Filarmonica Arturo Toscanini
Orchestra Rapsody

Nouvelle production du Teatro regio di Parma

Parma, Teatro Regio, vendredi 8 octobre 2021, 20h

Au Festival Verdi 2021 Un ballo in maschera revient dans la version originale suédoise, qui n'a pas pu voir le jour à l'époque de Verdi en raison des changements exigés par la censure romaine. De l'idée originale de Graham Vick, le metteur en scène décédé cet été, son élève Jacopo Spirei tire un spectacle léger qui coule sans à‑coups.
Contrepartie musicale idéale, le chef d'orchestre Roberto Abbado dirige avec netteté et élégance une distribution homogène et les excellents ensembles musicaux de la Filarmonica Toscanini et du Teatro Regio.

Le sujet avait été alors bien labouré après avoir suscité l'intérêt d'Auber, de Mercadante et de Bellini, qui ne parvint pas à conclure en raison de sa mort prématurée. Pour Verdi, toujours à l'affût de situations non conventionnelles, il semblait néanmoins intéressant et il est parvenu à ses fins avec une obstination typique qui est passée à la postérité.
À Naples, lors d'une première tentative, il avait finalement dû jeter l'éponge et écrivit donc de façon définitive :
"La Vendetta in Domino ((Titre choisi pour Naples)) se compose de 884 vers : 297 ont été modifiés dans l'Adelia ((Adelia degli Ademari, autre titre suggéré par la Direction et changeant profondément le livret))beaucoup ont été ajoutés, et beaucoup ont été supprimés. Je demande aussi si le drame proposé par la Direction existe comme dans le mien :
Le titre ? – Non.
Le poète ? – Non ((Le livret de Adelia n’était pas de Somma en effet))
L'époque ? – Non.
Où ? – Non.
Les caractères ? – Non.
Les situations ? – Non.
Le tirage au sort ? – Non.
Le Bal ? – Non. "((Carteggi Verdiani, édité par A. Luzio, Rome, 1935))

Mais il ne pouvait pas se passer de porter l’opéra à la scène à Rome. Pour une fois, c'est lui qui a réconforta le librettiste :
"Armez-vous de courage et de patience, surtout de patience ! […] le censeur a envoyé une liste de toutes les expressions et de tous les vers dont il ne veut pas. Si à cette lecture vous sentez le sang vous monter à la tête, posez la lettre et reprenez-la après un bon repas et une bonne nuit de sommeil. Pensez que dans les circonstances actuelles, la meilleure solution est de confier cet opéra à Rome. Les vers et les expressions touchés par cette censure sont nombreux, mais ils auraient pu être encore plus nombreux […]"((Verdi à Somma, éditeur du livret du Ballo in maschera, lettre du 6 août 1858)).

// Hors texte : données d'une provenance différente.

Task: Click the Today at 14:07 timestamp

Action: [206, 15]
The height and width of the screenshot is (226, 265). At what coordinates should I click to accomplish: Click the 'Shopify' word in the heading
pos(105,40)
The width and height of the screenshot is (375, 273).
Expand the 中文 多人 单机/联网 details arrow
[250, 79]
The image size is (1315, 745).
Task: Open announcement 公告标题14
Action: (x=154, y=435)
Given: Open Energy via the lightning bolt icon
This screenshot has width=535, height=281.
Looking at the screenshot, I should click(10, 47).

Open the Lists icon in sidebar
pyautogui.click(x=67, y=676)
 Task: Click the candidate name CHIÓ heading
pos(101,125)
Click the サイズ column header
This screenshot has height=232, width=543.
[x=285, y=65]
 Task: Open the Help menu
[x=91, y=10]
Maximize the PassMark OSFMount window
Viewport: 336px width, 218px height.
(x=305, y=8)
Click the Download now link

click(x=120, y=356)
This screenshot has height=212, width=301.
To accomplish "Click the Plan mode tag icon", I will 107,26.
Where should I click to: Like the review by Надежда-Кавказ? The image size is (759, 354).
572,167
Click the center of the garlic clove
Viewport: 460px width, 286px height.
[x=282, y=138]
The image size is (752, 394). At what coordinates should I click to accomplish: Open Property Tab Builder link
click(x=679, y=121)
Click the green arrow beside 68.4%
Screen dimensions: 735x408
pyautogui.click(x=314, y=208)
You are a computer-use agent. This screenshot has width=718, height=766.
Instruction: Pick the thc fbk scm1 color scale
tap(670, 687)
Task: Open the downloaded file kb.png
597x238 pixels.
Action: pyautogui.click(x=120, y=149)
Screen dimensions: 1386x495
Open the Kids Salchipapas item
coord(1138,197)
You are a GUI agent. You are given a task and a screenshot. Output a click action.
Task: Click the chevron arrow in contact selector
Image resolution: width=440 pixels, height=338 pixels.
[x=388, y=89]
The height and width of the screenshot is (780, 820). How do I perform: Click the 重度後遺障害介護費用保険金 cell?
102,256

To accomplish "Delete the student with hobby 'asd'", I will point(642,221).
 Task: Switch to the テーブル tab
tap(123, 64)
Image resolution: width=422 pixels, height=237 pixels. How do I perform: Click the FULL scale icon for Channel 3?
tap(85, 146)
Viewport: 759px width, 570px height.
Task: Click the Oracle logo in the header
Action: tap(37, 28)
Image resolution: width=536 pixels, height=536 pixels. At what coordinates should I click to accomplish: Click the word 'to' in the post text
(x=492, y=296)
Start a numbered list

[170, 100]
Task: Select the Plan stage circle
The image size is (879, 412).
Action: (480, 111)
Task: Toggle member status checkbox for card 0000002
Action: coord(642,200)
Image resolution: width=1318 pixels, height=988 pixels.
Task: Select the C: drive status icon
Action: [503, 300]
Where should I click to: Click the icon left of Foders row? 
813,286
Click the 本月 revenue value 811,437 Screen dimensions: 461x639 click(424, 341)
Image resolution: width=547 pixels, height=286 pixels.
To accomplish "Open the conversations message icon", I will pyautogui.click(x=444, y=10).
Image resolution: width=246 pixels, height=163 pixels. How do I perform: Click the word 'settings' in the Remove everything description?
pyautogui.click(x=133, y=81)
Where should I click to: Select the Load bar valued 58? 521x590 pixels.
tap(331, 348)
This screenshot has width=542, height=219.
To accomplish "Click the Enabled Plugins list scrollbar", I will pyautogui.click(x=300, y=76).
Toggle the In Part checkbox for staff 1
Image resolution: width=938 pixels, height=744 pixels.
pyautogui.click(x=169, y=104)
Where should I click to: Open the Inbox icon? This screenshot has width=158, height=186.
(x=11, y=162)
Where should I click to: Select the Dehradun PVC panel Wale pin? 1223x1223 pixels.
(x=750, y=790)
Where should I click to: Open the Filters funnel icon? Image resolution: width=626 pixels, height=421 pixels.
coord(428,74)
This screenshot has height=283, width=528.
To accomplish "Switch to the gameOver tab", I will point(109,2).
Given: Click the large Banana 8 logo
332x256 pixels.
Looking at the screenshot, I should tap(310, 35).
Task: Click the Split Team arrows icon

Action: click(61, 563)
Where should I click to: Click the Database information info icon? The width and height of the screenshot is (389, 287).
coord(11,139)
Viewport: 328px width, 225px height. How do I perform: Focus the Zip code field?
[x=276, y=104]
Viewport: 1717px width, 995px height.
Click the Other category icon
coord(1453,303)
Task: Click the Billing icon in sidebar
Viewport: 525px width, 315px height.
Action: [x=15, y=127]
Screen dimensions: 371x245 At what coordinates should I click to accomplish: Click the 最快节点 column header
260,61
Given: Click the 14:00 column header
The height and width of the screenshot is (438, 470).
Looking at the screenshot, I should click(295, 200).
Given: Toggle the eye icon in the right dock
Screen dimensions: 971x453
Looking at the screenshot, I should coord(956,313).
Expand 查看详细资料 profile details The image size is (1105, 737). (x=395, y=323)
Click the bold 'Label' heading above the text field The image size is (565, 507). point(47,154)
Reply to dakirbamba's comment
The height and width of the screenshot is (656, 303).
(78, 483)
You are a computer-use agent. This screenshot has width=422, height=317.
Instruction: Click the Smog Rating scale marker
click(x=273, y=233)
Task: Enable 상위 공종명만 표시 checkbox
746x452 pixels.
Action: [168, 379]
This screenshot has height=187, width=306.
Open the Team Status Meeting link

En fin de compte, Verdi se satisfit de la transposition de la Suède de Gustave III à l'Amérique de Boston. Le changement de cadre était énorme, mais l'histoire resta essentiellement la même : l'opéra conserve le subtil équilibre entre tragédie et légèreté aux origines mozartiennes, l'assassinat du roi aimé du peuple par l'homme tiré au sort par la main du Destin, l'accusation d'adultère. Le roi Gustave de Suède devient Riccardo, comte de Warwick, son fidèle comte Anckastrom se transforme Renato en secrétaire créole, mais l'efficacité du bal au cours duquel Gustav/Riccardo est assassiné reste inchangée, avec ces plans sonores superposés qui proviennent de Don Giovanni et finiront tout droit (?) dans Pagliacci.

En y regardant de plus près, cependant, on constate une diminutio importante dans la version mise en scène par le Festival Verdi 2021, qui poursuit son intéressant parcours d'analyse des sources de Verdi avec des propositions qui ne vont jamais de soi (nous avons rendu compte l'année dernière de l'édition de Macbeth jouée en français https://wanderersite.com/it/2020/09/scintille-dopera-riaccendono-le-passioni-verdiane/)) : dans ce retour au livret original et au cadre suédois, on ressent trop souvent l'absence d'une amitié plus forte entre Riccardo et Renato, à laquelle nous sommes habitués dans la version qui a été effectivement jouée à Rome.

La scène dans la caverne d'Ulrica suffit : après la consternation de l'annonce du meurtre, Riccardo se retourne et tente de serrer la main de la première personne qui ose le faire. Avec un grand soupir de soulagement de la part des personnes présentes, la seule main offerte est celle d'un Renato inconscient, qui est heureusement son ami le plus proche ; cette fois, la sorcière a dû se tromper.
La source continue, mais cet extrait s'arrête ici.